Directions for this task:
For each line below that includes the word "agent", make a copy.

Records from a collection
·····

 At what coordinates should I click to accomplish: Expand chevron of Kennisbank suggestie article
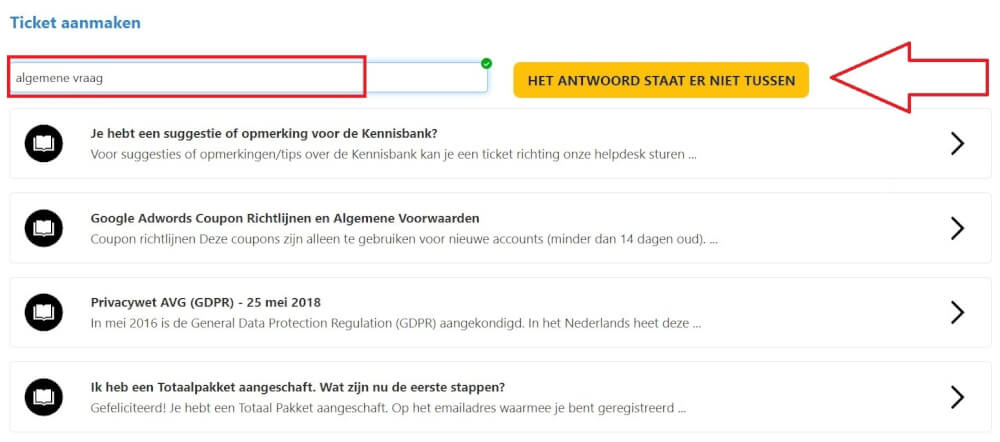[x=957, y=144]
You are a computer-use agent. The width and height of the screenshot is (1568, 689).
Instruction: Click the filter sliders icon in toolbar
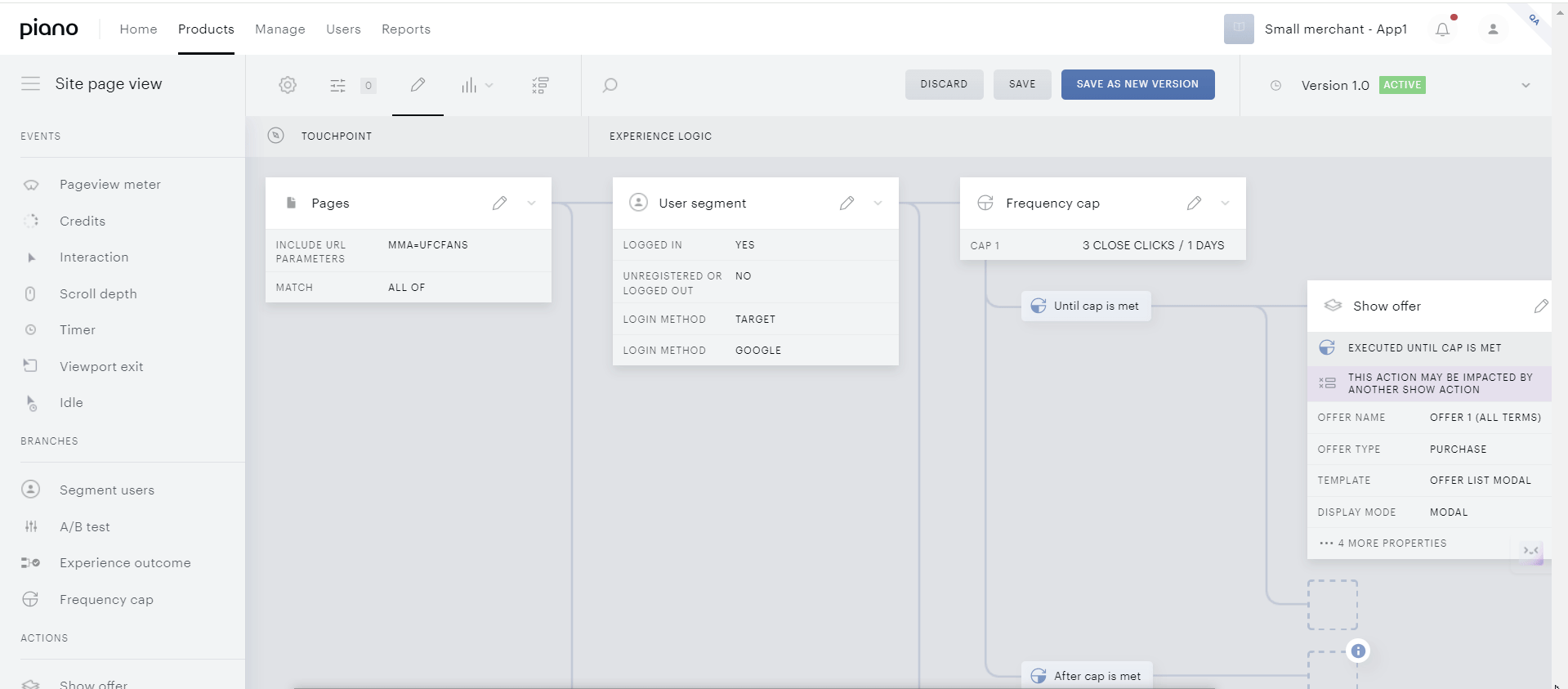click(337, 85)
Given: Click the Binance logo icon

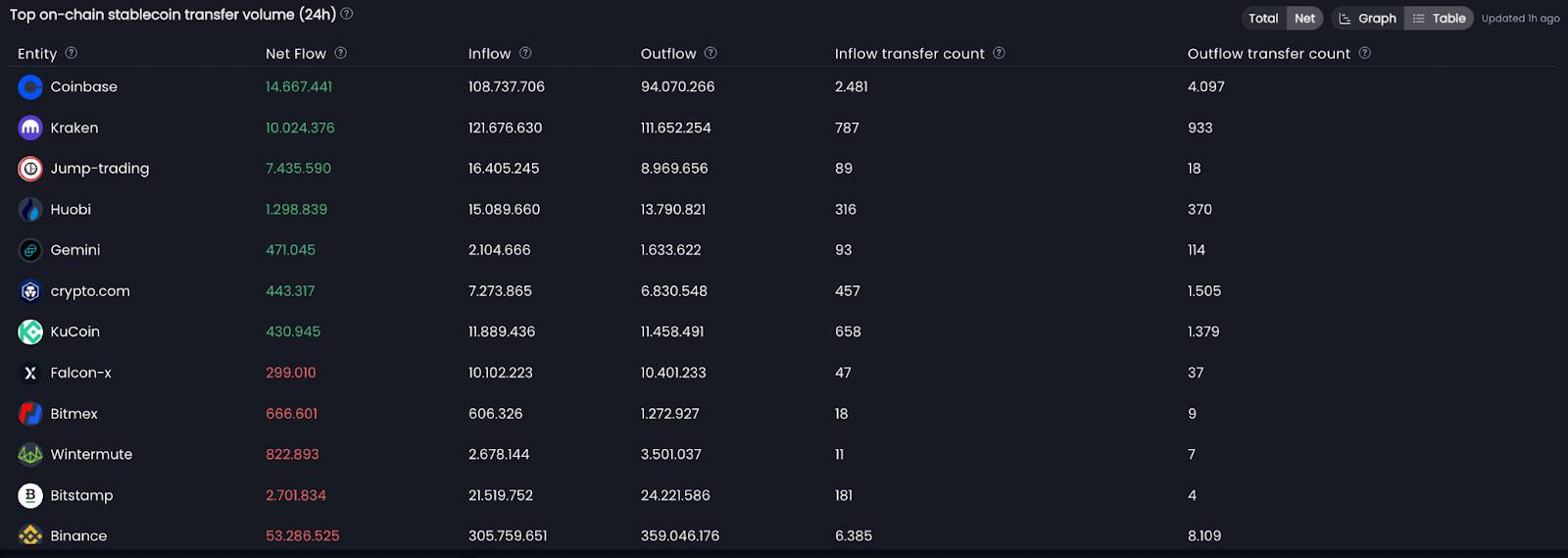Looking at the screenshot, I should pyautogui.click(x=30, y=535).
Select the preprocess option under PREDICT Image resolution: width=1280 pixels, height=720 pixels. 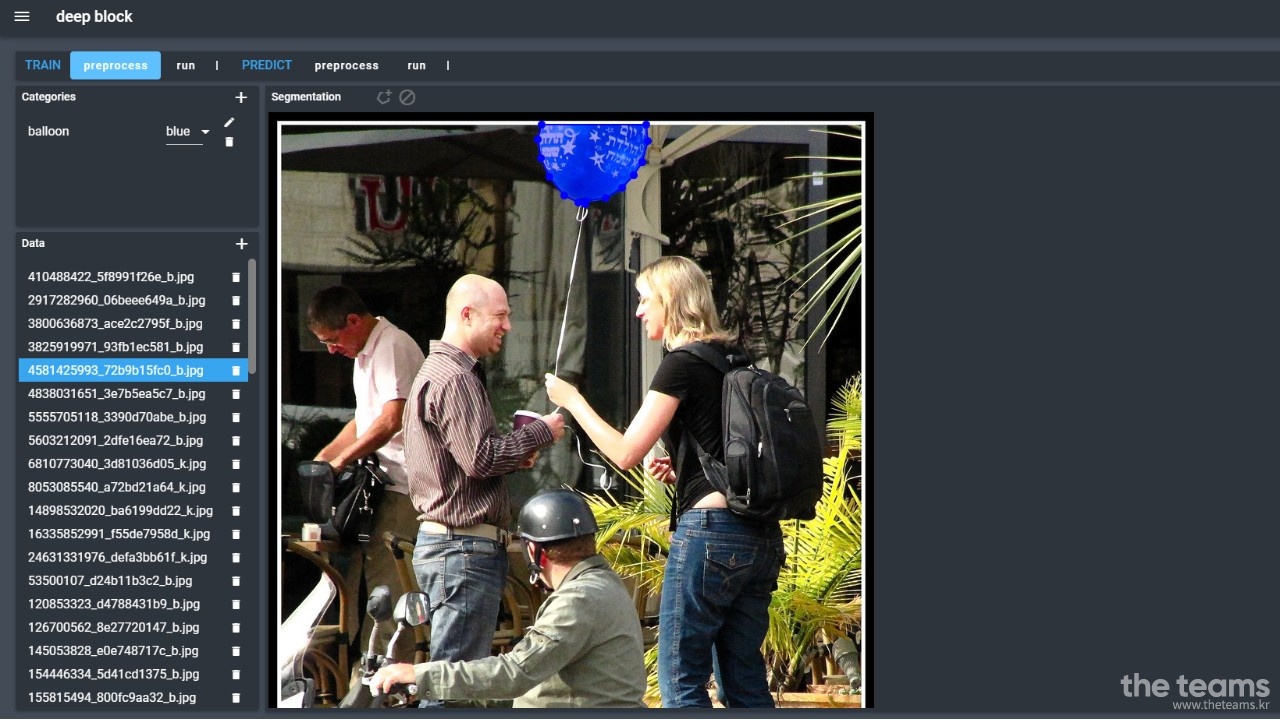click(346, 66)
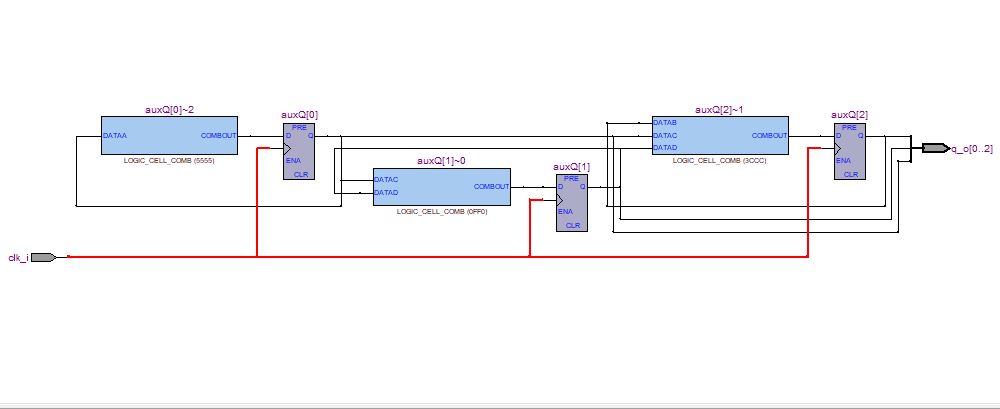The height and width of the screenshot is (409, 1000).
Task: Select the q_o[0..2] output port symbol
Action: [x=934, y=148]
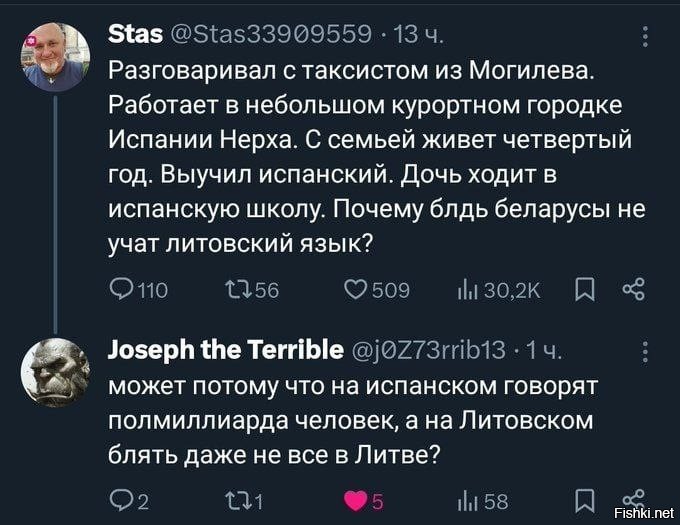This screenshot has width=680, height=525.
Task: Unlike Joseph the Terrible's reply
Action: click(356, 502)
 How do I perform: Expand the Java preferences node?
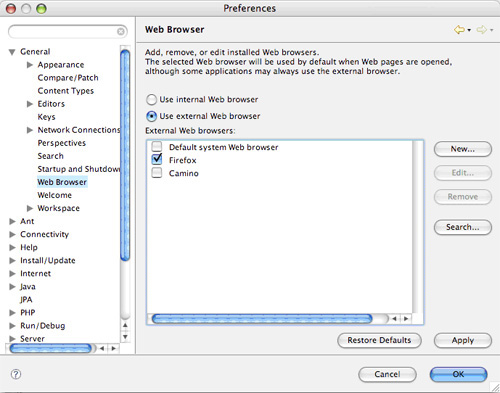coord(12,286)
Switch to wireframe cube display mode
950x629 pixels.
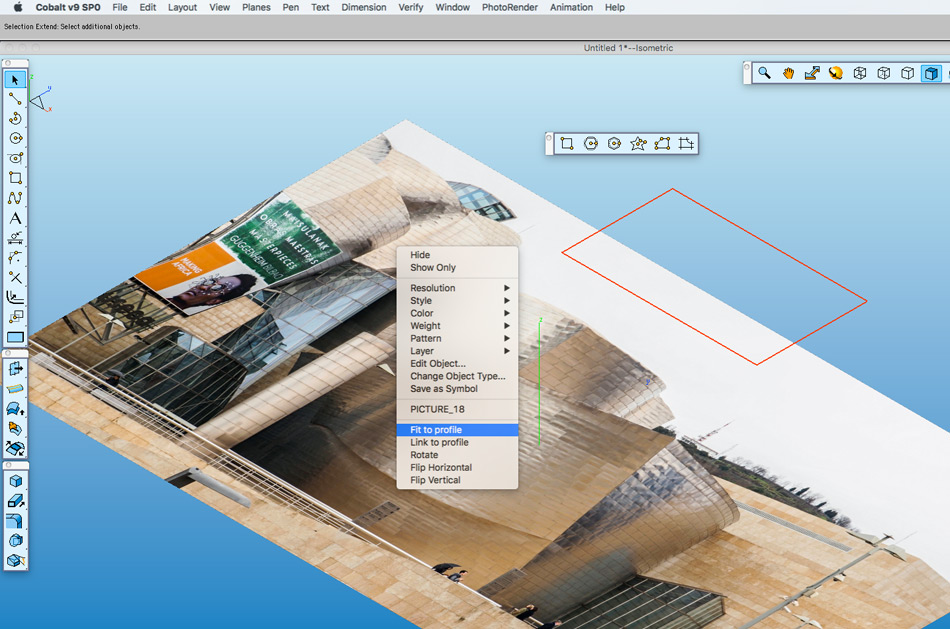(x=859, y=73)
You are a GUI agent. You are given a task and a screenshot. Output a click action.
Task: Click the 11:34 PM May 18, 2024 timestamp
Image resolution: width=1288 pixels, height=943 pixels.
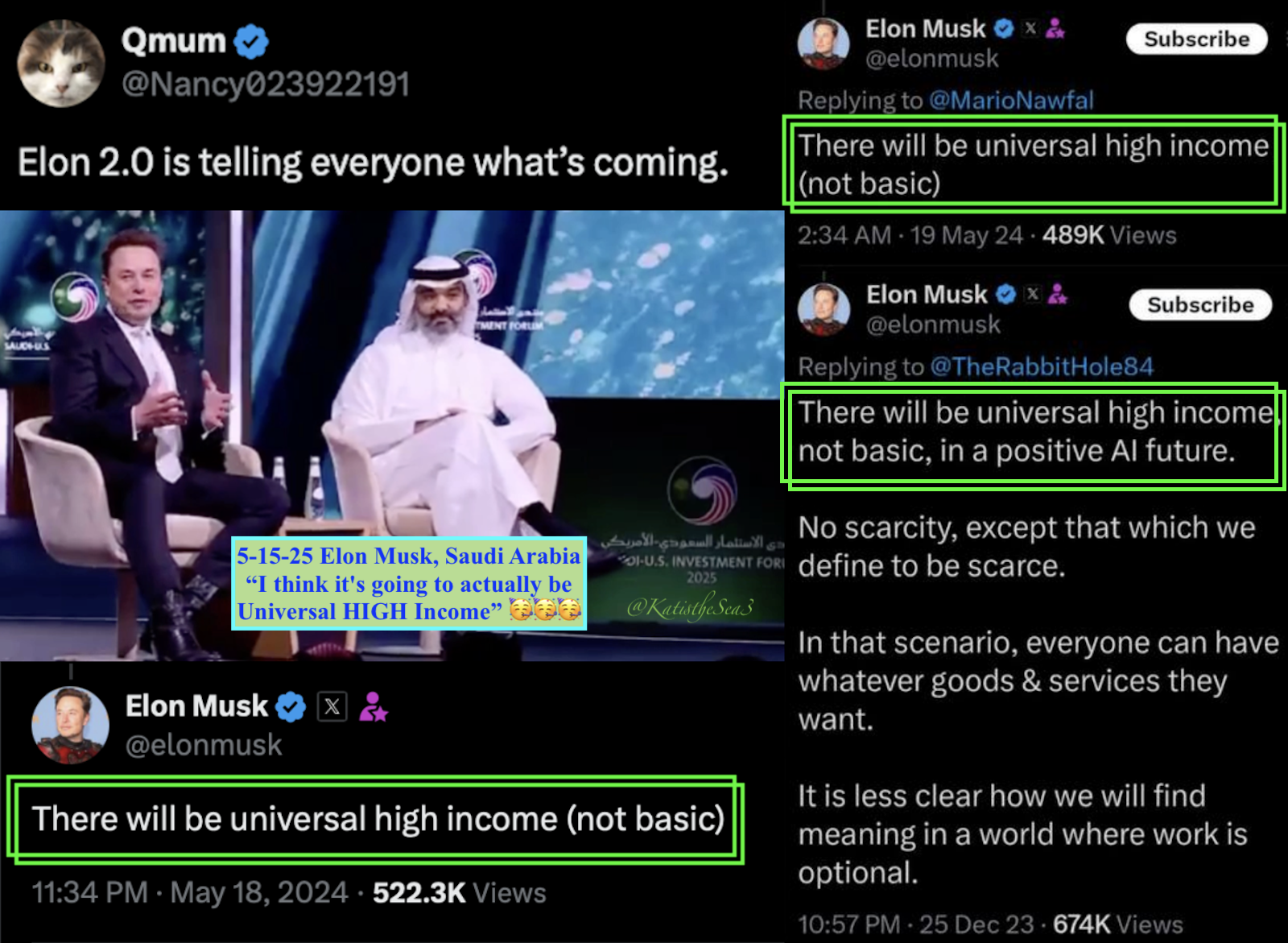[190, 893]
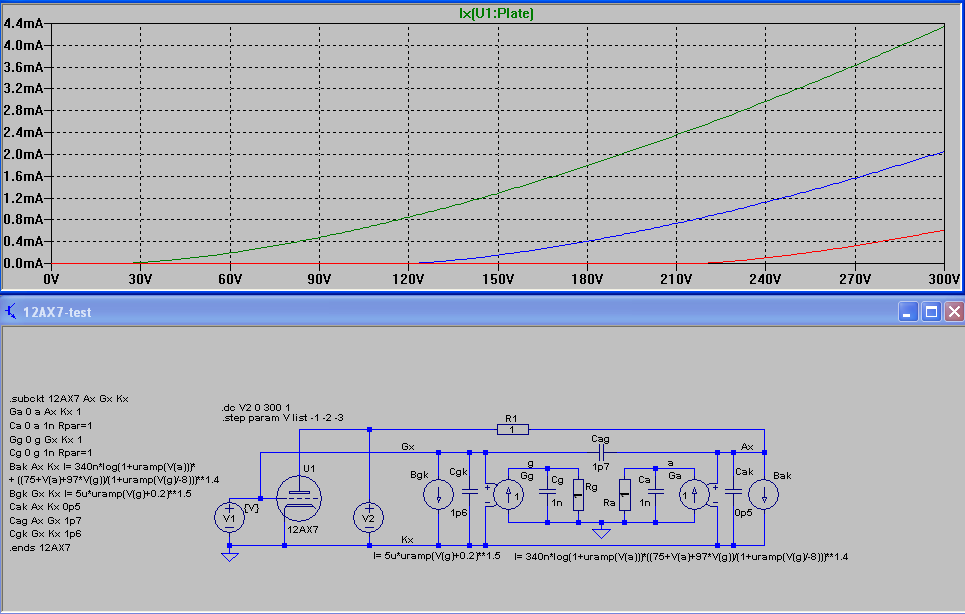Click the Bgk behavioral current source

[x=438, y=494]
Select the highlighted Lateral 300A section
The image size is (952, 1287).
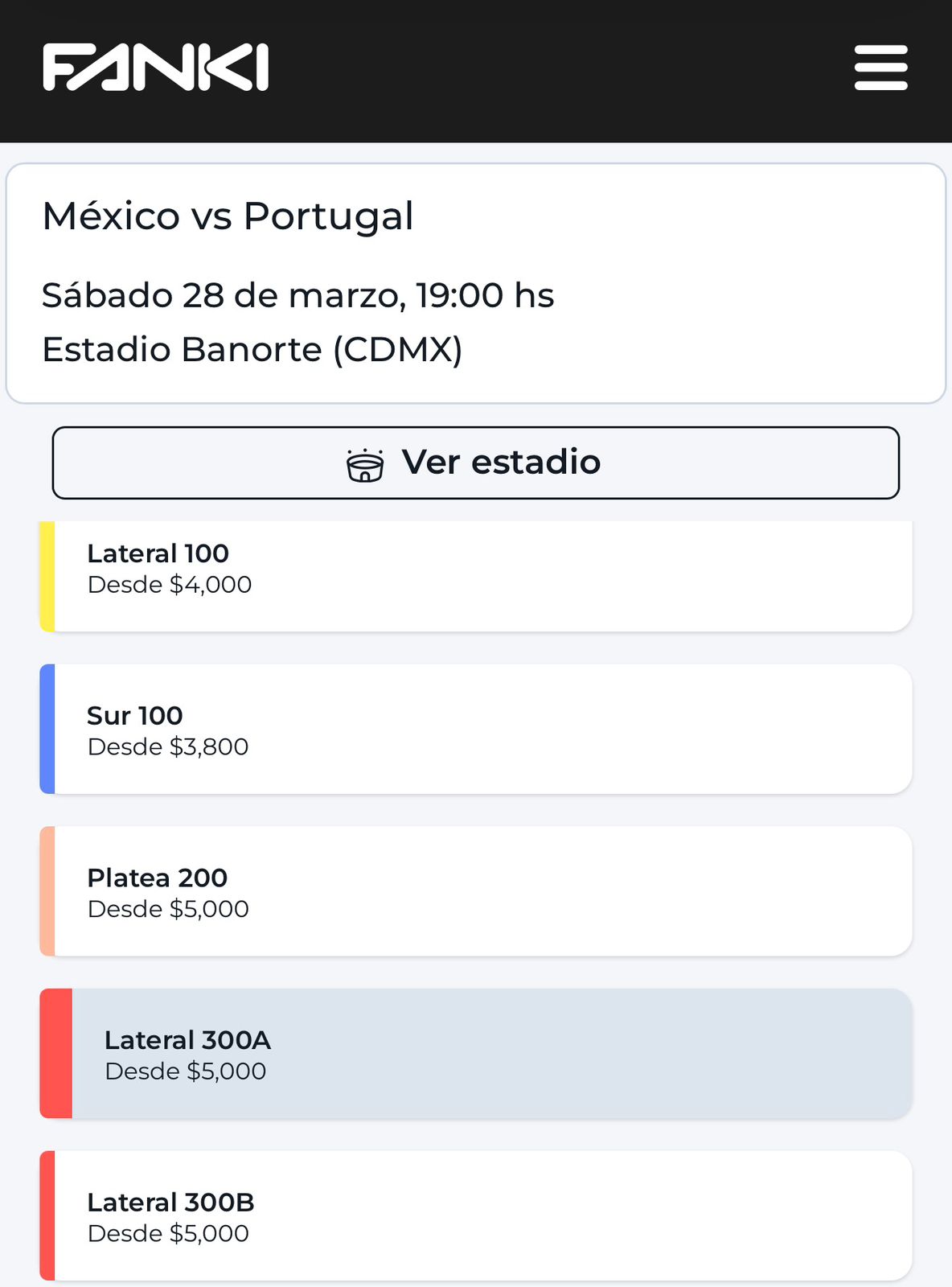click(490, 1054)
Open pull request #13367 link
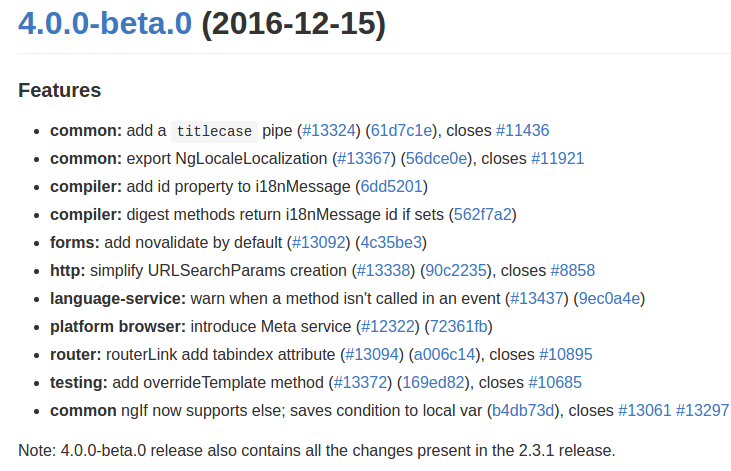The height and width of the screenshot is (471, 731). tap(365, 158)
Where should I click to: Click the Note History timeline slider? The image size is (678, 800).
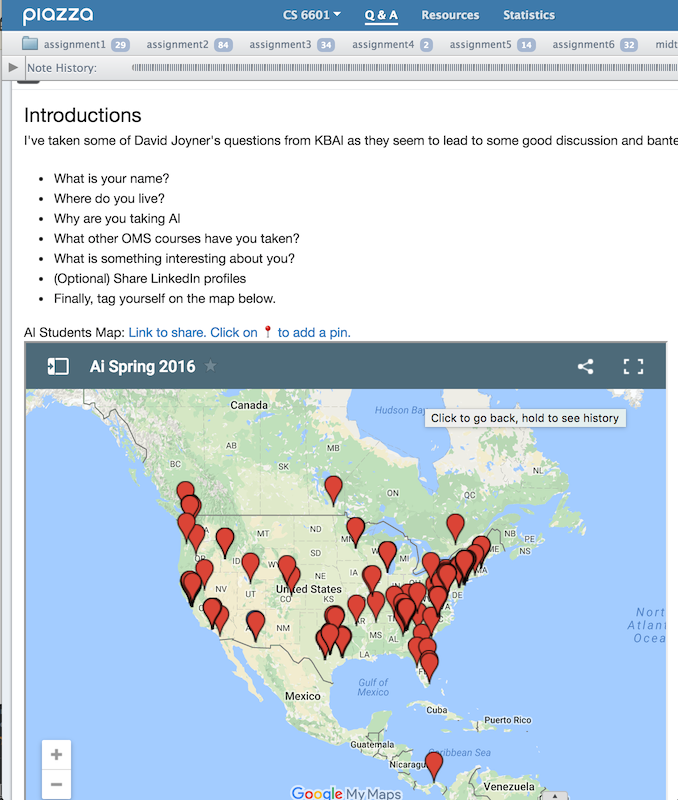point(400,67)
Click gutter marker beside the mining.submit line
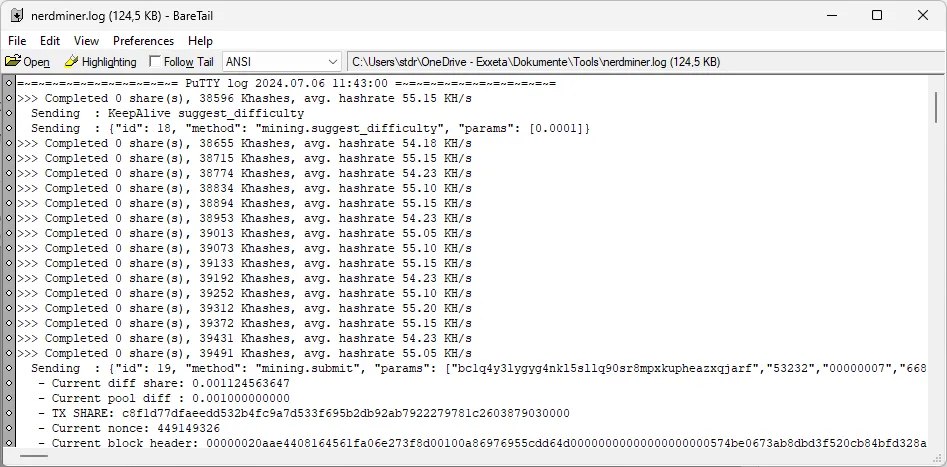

·····

Task result:
You are a computer-use agent. The width and height of the screenshot is (1568, 689).
You are a GUI agent. You are given a task and a screenshot. Output a click action.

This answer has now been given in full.